В России в 1845 году вышел двумя выпусками знаменитый сборник «Физиология Петербурга», составленный Н. Некрасовым и ставший своеобразным манифестом натуральной школы. «Физиологические очерки» разворачивали читателя в сторону тех, мимо кого он равнодушно проходил, кого совершенно не замечал. Анатом изучает строение, а физиолог исследует процессы, протекающие в организме, порой процессы малозаметные, но не теряющие от этого свою значимость. Потому и шла речь не о социальной анатомии, а именно о социальной физиологии.

А в 1890-е годы в русскую литературу стремительным буревестником влетел М. Горький, получив уже к концу этого десятилетия подлинно всероссийскую славу. Широкую известность литератору принесли так называемые «босяцкие» рассказы. Молодой писатель фактически открыл российского босяка как социальное явление, как психологический тип.

Казалось бы, а что тут было новым? Разве, в самом деле, всех этих нищих, забулдыг, бродяг, попрошаек совсем не было раньше? В любую эпоху и в любом обществе есть свое «дно». Его формируют психически неустойчивые, а то и ущербные люди, маргиналы, жертвы своеволия сильных мира сего, неудачники, спившиеся, опустившиеся и растерявшие последнее горемыки. Но в 1890-е годы, в условиях лихорадочной и поспешной капитализации России, этого «дна» стало непропорционально много, обвальная люмпенизация охватила самые разные слои усложнявшейся социальной структуры тогдашней империи.

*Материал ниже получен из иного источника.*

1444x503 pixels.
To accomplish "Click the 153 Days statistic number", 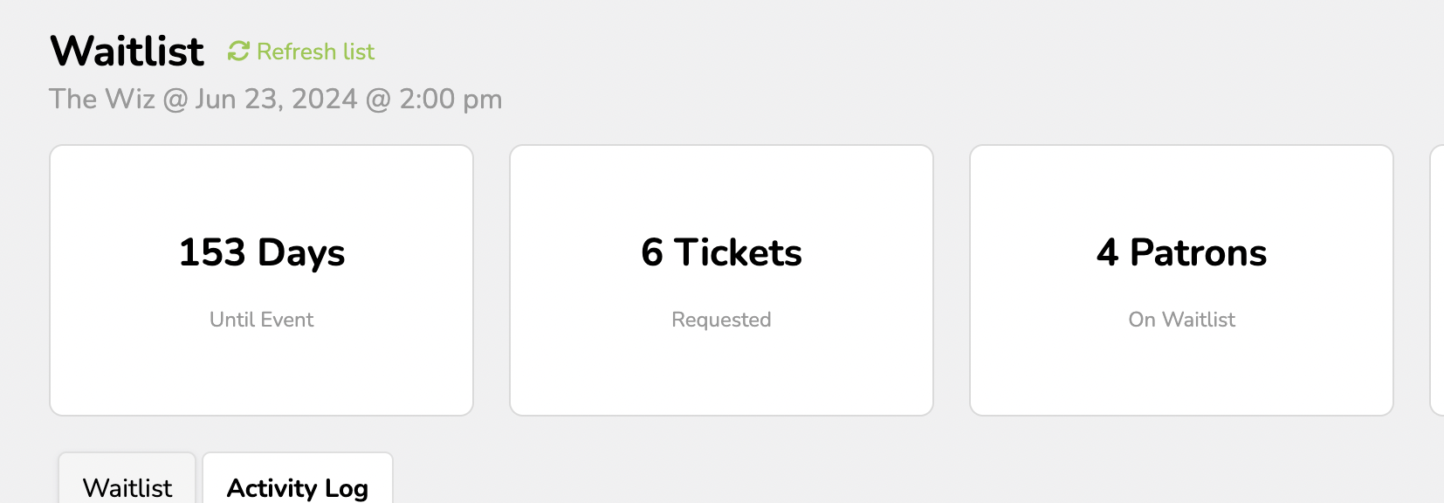I will [261, 253].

Горький, зорко подметив это, поставил в центр читательского внимания «босяков», «зимогоров», «галахов», «бывших людей» (как их только в разных местах не называли!), разглядел в них еще теплящиеся живые души, увидел пронзительные локальные драмы и трагедии человеческого сиротства. А через несколько лет нравы ночлежки, подсмотренные труппой Московского драматического театра в закоулках страшного Хитрова рынка, предстали во всей своей беспощадной обнаженности на сцене – премьера спектакля по горьковской пьесе «На дне» произвела шоковое впечатление. Это была настоящая социальная шоковая терапия.

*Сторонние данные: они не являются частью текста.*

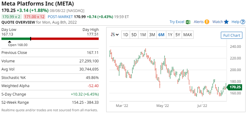Switch chart to 3M range
247x113 pixels.
tap(152, 35)
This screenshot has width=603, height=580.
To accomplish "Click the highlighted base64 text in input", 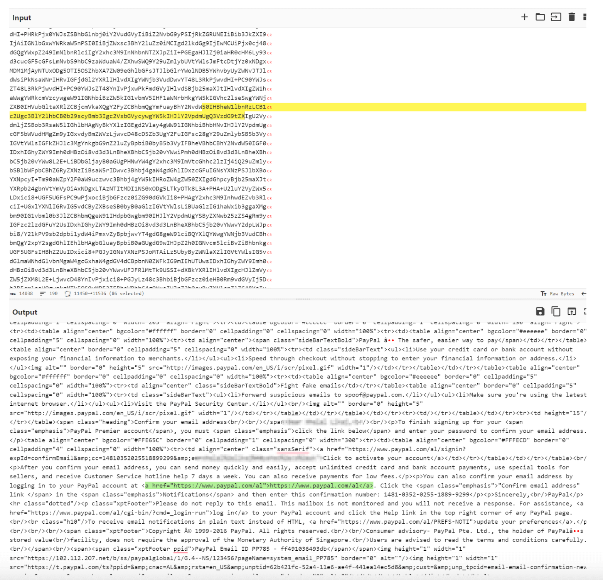I will [x=127, y=116].
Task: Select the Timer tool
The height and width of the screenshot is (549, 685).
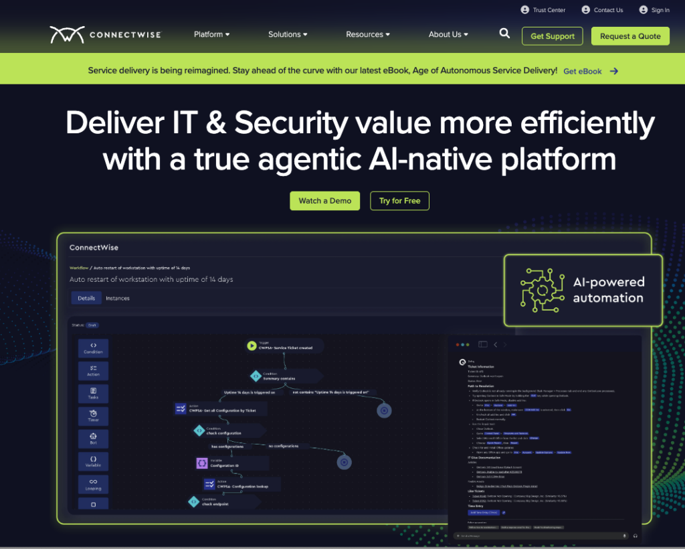Action: (x=93, y=416)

И вот на новом рубеже столетий многострадальная Россия делает еще один исторический круг – и снова перед нами скачкообразная, временами стихийная капитализация со всеми ее взлетами, падениями и отталкивающими гримасами. И снова разрастающееся социальное дно, куда неотвратимо погружаются новые жертвы радикальных социальных перемен − люди разного положения, разного возраста, разных профессий, разного темперамента. И снова, как и раньше, изменившаяся социальная реальность неотвратимо формирует вполне естественный запрос эпохи – запрос на писателя, не только готового, но и способного отобразить «физиологию» современного городского «дна».

13-1_

На этот запрос отвечает Михаил Веллер новой книгой «Бомж».

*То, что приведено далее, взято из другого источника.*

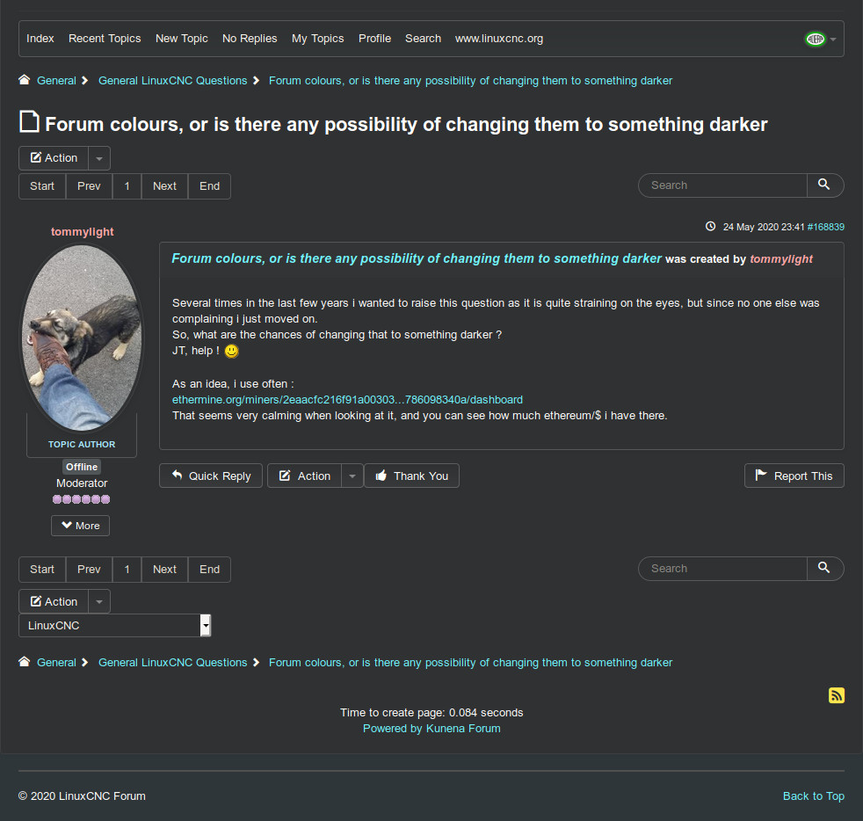Expand More under tommylight profile
863x821 pixels.
[80, 526]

Писателем избран самый закономерный для сочинения в духе «физиологического очерка» принцип – последовательное, почти «фотографическое» описание повседневного существования бомжа, озабоченного решением самых элементарных житейских задач (достать воды и еды, одежонки, обзавестись каким-нибудь подобием туалетной бумаги).

Книга написана от первого лица. Сам бомж, в прошлом коммерсант, когда-то уважительно именовавшийся Евгением Олеговичем, а ныне имеющий прозвище Пирамида, занимается своим жизнеописанием. При этом он желчный иронист, искренне удивляющийся порой поистине страшным переменам: «Процесс вымирания народа незаметен до полной непонятности. Словно их средь бела дня аисты уносят и прячут в капусте навсегда».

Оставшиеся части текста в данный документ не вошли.